銀行についても、基本的な知識を整理しておきましょう。

まず、ひとつの例を挙げます。

『A銀行にX社が設備投資のための資金100億円を借りに来ました。今、A銀行が持つ資金は40億円だけで足りません。そこでA銀行はB銀行に30億円を借り、さらに日本銀行からも30億円借りてきて、X社に合計の100億円を貸しました。』

株式や債券の項でも少し触れましたように、企業の資金調達方法のひとつとして、銀行から借りるという場合がたくさんあります。ただし、銀行が持つ資金は預金者から集めたものであり無尽蔵にわき出てくるものではありませんから、上記の例のような貸し借りを毎日大量に行っています。

まず、AとBの銀行で貸し借り関係があるので、そこでも金利が発生します。銀行間の金利をコールレートと言います。日本経済新聞のマーケット総合欄でその数値を確認できます。好景気の時は企業の設備投資が活発になり、銀行同士でのお金のやりとりもそれだけ活発になります。一般に貸し出す時の金利も上昇エネルギーが働きますし、コールレートも同じように動いていきます。

日本銀行から借りる場合の金利が公定歩合ですね。日本の銀行金利はこの公定歩合ともうひとつ日銀が決定する誘導政策金利によって上下します。

さて、銀行はX社のような企業や個人へローンなどを貸し出し、元本と利息を払ってもらうことが商売ですから、仮にこのX社が非常に優良企業で毎年たくさんの利益を挙げていて何の不安も無く貸せる相手だとしたら、A銀行にとっては大事なお客様ということになります。そういう大事な相手に対しては、『これぐらいの安い金利で良いですよ』という特別扱いをします。その際に適用される金利のことをプライムレート(最優遇貸出金利)と呼んでいます。新聞やテレビの経済ニュースをチェックしていれば、どこそこの企業が○○銀行から○○%の低利で融資を受けた、という報道に接する機会が出てきます。その会社は今後さらに伸びていく可能性があるわけで、株を買うチャンスであるかどうか判断材料のひとつになる場合もあり得ます。

日本銀行は『銀行の銀行』という言い方があります。全国に32カ所の支店があり、そこへ行くと普通の銀行と同じようにカウンター窓口があります。訪れるお客さんは市中の民間銀行の人たちですね。そこで預入をしたり貸し出しの手続きをしたりしています。
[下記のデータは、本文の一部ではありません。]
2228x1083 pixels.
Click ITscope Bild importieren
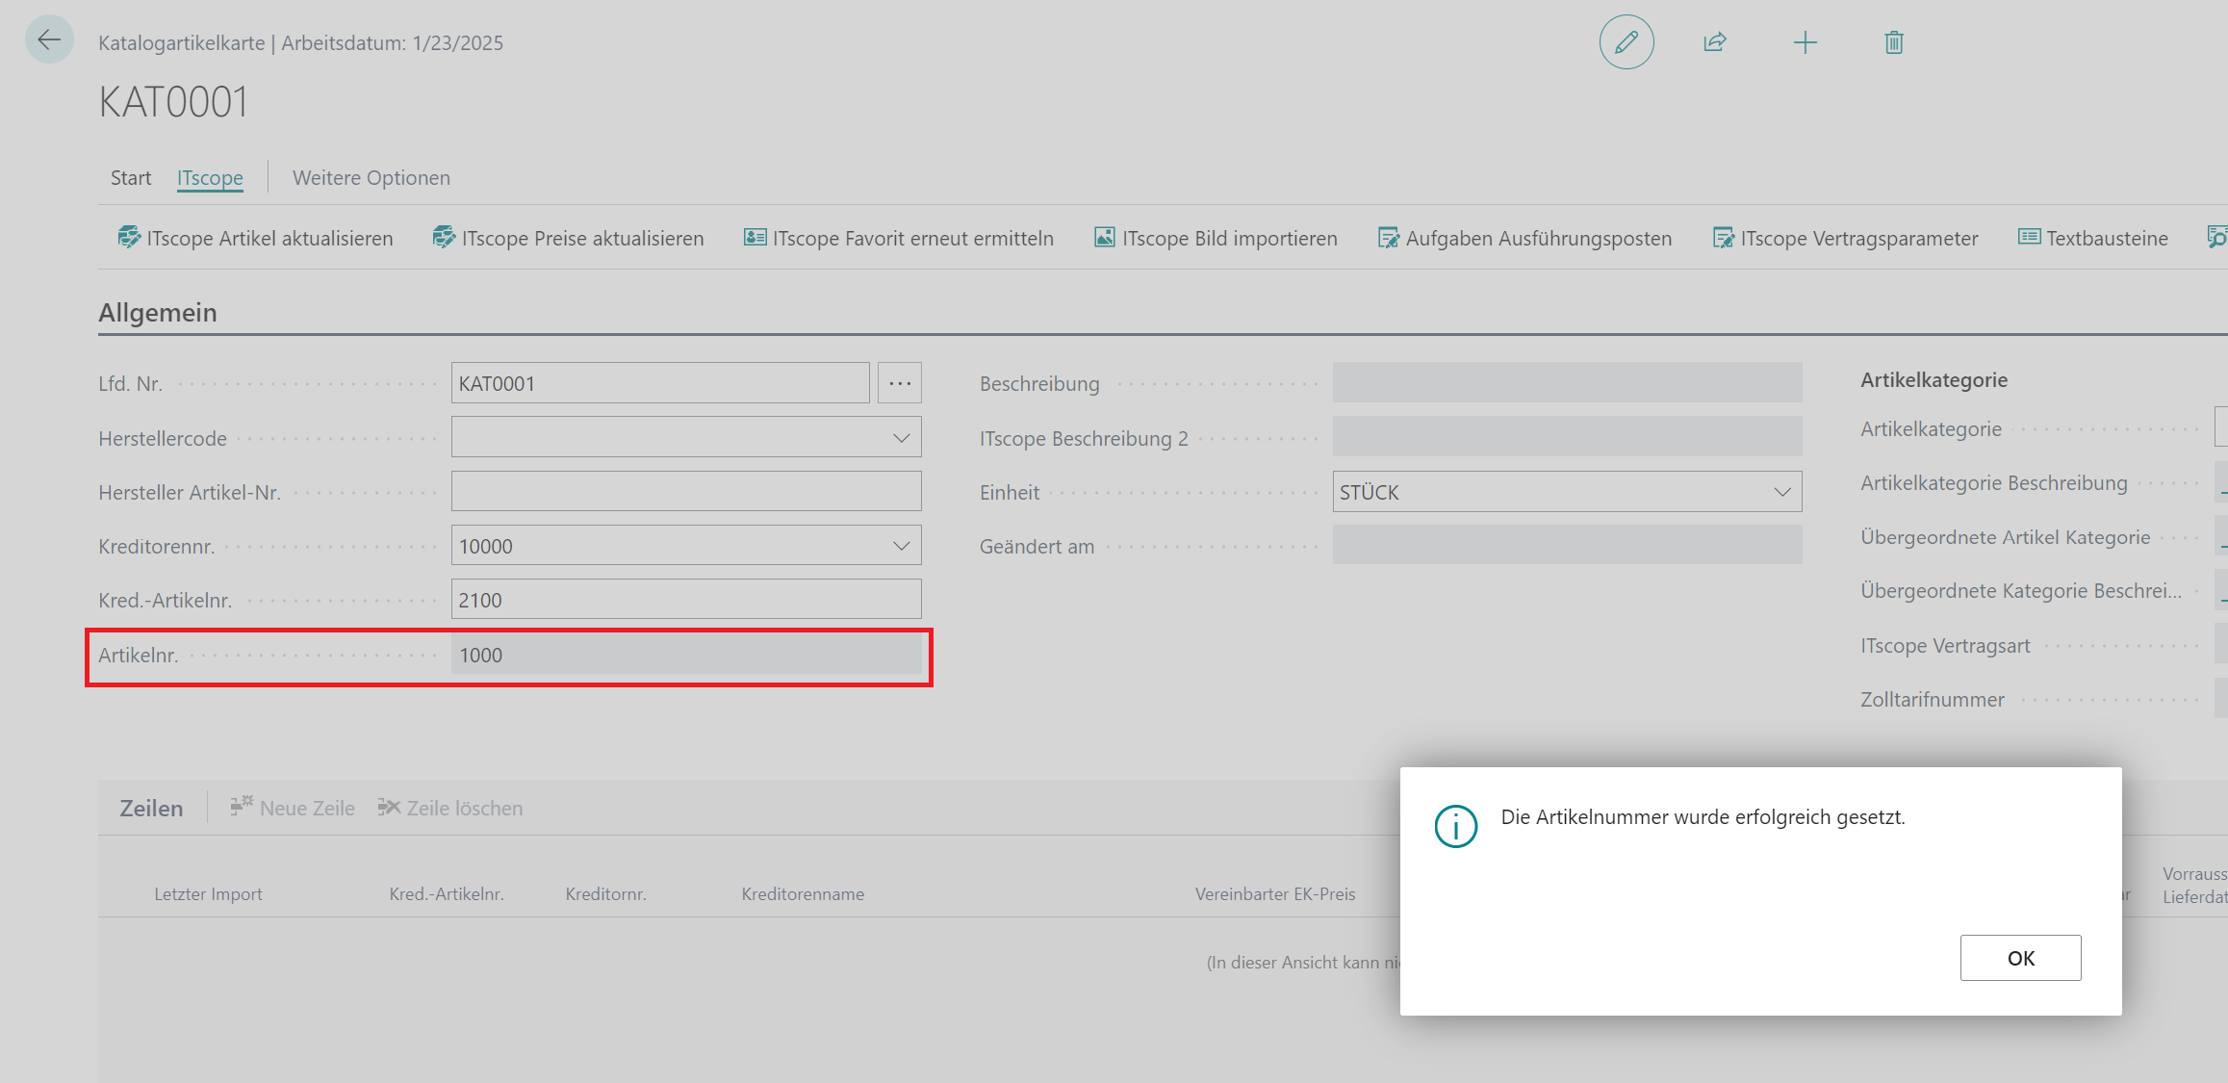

日本銀行が行うのは、先のA銀行に対するような業務を通じて、(1)経済が安定的・持続的に成長するようにする、(2)金融機関の決済機能を安定させる、(3)物価を安定させる、ということを目的に運営されています。そのための具体的手段として

1:公定歩合操作

A銀行に貸す時の金利を上下させることで、お金を借りやすくしたり借りにくくしたりします。

2:公開市場操作

一般の債券の売り買いに日銀も参入して、たくさん買い付けた時はそれに支払ったお金が市中に出回るようになり、たくさん売った時はお金を受け取ってその分市中のお金が少なくなる、という方法で通貨の流通量を招請します。

3:預金準備率操作

各銀行に預金の一部を強制的に日銀にあずけさせることで、市中の通貨流通量を調整します。

 

以上のような金融政策を採っています。

ちなみに為替相場があまりにも急激に円高や円安になった時に、日銀が市場介入して相場を安定させようとすることが時々ありますね。円高を抑えるのであれば、日銀が円を売ってドルを買うという作業を行うわけですが、マーケットで大量に動いている資金に比較して日銀が動かす資金の量は微々たるもので、値動きに影響を与えるほどの力があるものではないのです。

市場介入は『日本の政府や日銀が円高を嫌って介入してきたぞ!』という、一種の権威みたいなことを意識させようとするもので、マーケットがそれに素直に反応してくれなければ思惑どおりに相場が安定しない場合もあります。

日銀は政府から独立している組織ですから、総理大臣が『お金借りやすくして景気が良くなるように金利を下げろよ』と言っても、そのとおりにするかどうかは日銀の判断です。公定歩合や誘導政策金利を上げる・下げるによって為替にも株式市場にも債券市場にも大きな影響が出るので、その動向はしっかり把握しておきたいものです。